The system has been based on Pubcookie, but the University has been migrating away from Pubcookie to Shibboleth. I've been trying to get Shibboleth built for months, but it was a higher priority to get MySQL, Apache and PHP updated, so we'd been working on that first. But finally, a couple of weeks ago, I was able to dive in and start working on shibboleth.

They warn you that compiling shibboleth on Solaris can be rough. There are a bunch of prerequisites (curl, openssl, boost, xerces, opensaml, xml-security, xmltooling) some of which also have prerequisites. First, I discovered that that curl had been compiled against LDAP which was compiled against libsasl, which was causing some incompatibilities. I recompiled curl without ldap. Then, in compiling xerces, I was having problems linking with libiconv, so I had to munge the LDFLAGS to add -liconv later in the search path. But eventually I got shibboleth installed, configured it, started up the daemon, and tried to connect. I was redirected, authenticated, but when it tried to catch the redirect back, it failed: the daemon had dumped core.

I checked and double-checked everything. We weren't getting any error messages in the logs. I loaded the core file into a debugger and tried to interpret what it was saying. Eventually, I posted to the shibboleth-users mailing list and got a curt reply from the main developer saying that the backtrace that I'd provided was insufficient to evaluate where the problem was and said the application would need to be "stepped".

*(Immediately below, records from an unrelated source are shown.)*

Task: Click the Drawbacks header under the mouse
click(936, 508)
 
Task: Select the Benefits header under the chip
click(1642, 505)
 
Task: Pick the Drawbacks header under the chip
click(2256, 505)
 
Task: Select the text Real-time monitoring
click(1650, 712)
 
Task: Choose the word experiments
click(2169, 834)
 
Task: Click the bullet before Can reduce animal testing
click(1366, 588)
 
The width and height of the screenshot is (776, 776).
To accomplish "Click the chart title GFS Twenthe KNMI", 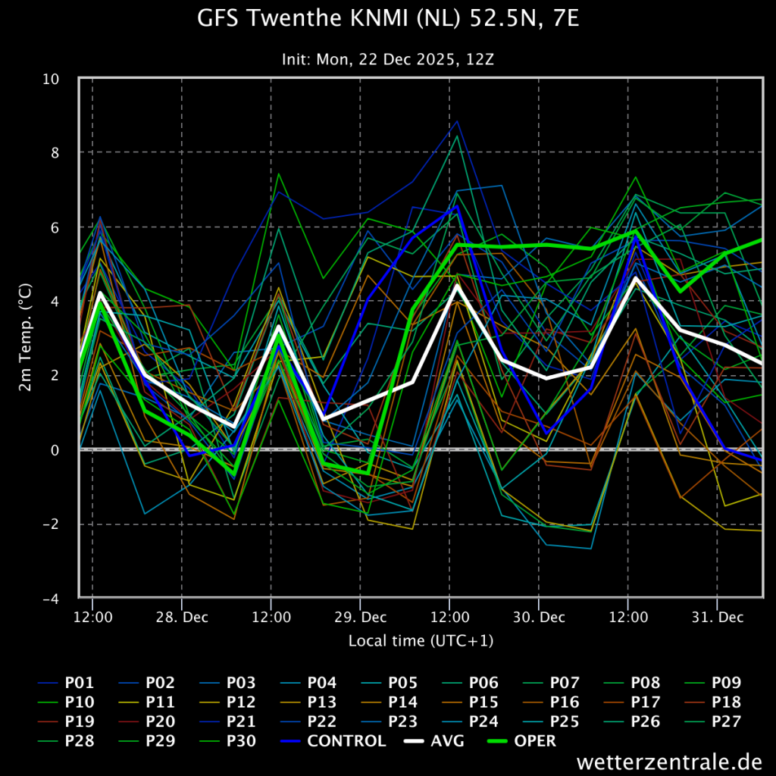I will pyautogui.click(x=387, y=18).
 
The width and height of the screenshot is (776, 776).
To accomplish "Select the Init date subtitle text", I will pyautogui.click(x=387, y=58).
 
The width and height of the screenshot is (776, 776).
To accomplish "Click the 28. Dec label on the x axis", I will pyautogui.click(x=182, y=617).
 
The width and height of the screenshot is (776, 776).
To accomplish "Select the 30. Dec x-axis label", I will pyautogui.click(x=538, y=617).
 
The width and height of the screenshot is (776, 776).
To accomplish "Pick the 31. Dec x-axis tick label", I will pyautogui.click(x=717, y=617).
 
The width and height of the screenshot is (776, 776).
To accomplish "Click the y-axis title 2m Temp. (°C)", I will pyautogui.click(x=25, y=337).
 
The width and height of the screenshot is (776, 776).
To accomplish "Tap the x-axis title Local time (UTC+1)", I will pyautogui.click(x=421, y=641).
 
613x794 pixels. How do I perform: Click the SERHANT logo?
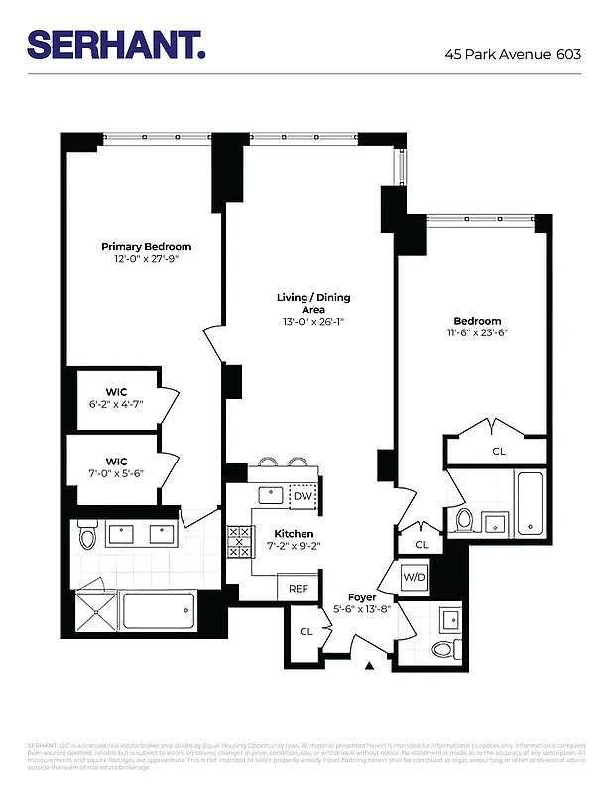click(116, 45)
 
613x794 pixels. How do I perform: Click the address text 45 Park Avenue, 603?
click(513, 53)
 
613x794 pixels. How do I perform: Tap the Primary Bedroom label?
click(146, 246)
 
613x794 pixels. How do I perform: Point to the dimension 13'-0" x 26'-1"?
click(312, 321)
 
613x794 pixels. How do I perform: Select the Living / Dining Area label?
click(312, 303)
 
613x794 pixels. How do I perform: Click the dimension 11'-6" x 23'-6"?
click(477, 333)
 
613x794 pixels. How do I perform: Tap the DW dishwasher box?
click(303, 496)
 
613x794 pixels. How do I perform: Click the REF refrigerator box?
click(299, 588)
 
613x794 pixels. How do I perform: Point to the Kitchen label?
click(293, 534)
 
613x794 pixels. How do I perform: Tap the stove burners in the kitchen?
click(239, 544)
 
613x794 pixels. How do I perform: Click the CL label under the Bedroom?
click(498, 452)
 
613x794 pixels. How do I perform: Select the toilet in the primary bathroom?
click(87, 537)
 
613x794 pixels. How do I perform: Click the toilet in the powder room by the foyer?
click(442, 649)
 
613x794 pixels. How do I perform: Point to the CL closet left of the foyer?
click(306, 631)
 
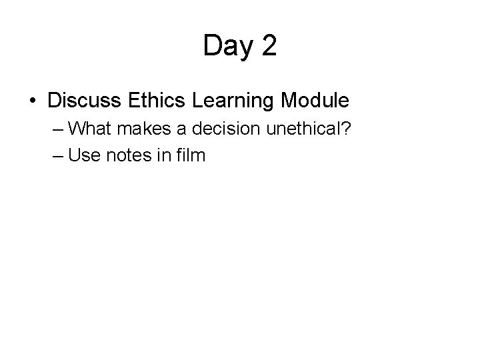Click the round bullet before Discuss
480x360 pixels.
click(x=33, y=101)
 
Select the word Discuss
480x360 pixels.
click(x=83, y=101)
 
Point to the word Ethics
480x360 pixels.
click(x=155, y=101)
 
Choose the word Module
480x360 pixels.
click(x=315, y=101)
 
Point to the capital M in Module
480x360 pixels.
click(x=291, y=101)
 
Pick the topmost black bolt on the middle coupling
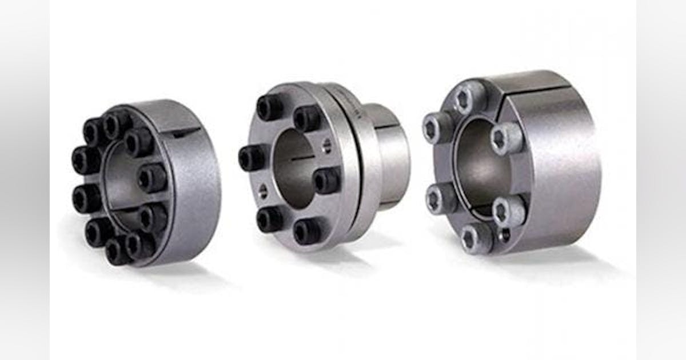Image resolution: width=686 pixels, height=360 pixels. pyautogui.click(x=270, y=107)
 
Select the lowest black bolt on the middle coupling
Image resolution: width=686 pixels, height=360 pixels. pyautogui.click(x=306, y=231)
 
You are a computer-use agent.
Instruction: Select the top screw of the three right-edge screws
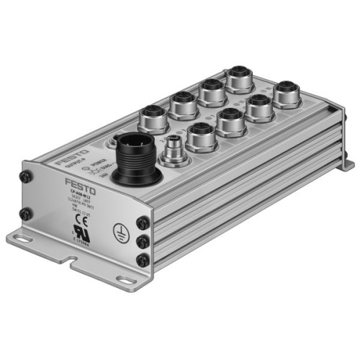pyautogui.click(x=143, y=225)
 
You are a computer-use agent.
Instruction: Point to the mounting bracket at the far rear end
pyautogui.click(x=345, y=163)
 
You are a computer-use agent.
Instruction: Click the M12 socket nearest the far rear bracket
pyautogui.click(x=286, y=91)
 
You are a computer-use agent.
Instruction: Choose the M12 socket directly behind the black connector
pyautogui.click(x=153, y=115)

While investigating how to step the application, without much success, I found that I could start the daemon without dissociating from the controlling terminal. When I did that, and tried to connect, I got an error message back that said the problem was in the xerces transcoding library -- our old friend libiconv. I had already had indications there were problems with it, so I went back and looked at that some more. I found that xerces could use either gnu or solaris iconv and was choosing gnu. Our gnu package was a third-party compile and I suspected it might be linked against different, incompatible libraries. So I selected the solaris libiconv, recompiled xerces and all of the dependent libraries, tried again, and it worked!

I drafted a brief report for shibboleth-users that summarized what I'd done. I explained that I had given up trying to step the daemon because "I only play a unix programmer on TV." One of the other folks on the list replied to the account of my solution, saying "Could have fooled me!" The lead developer also thanked me and asked for a bit more detailed info so that he could adjust the documentation to help people avoid the problem in the future. I'm always happy when I can find ways to pay my dues to the Free Software community.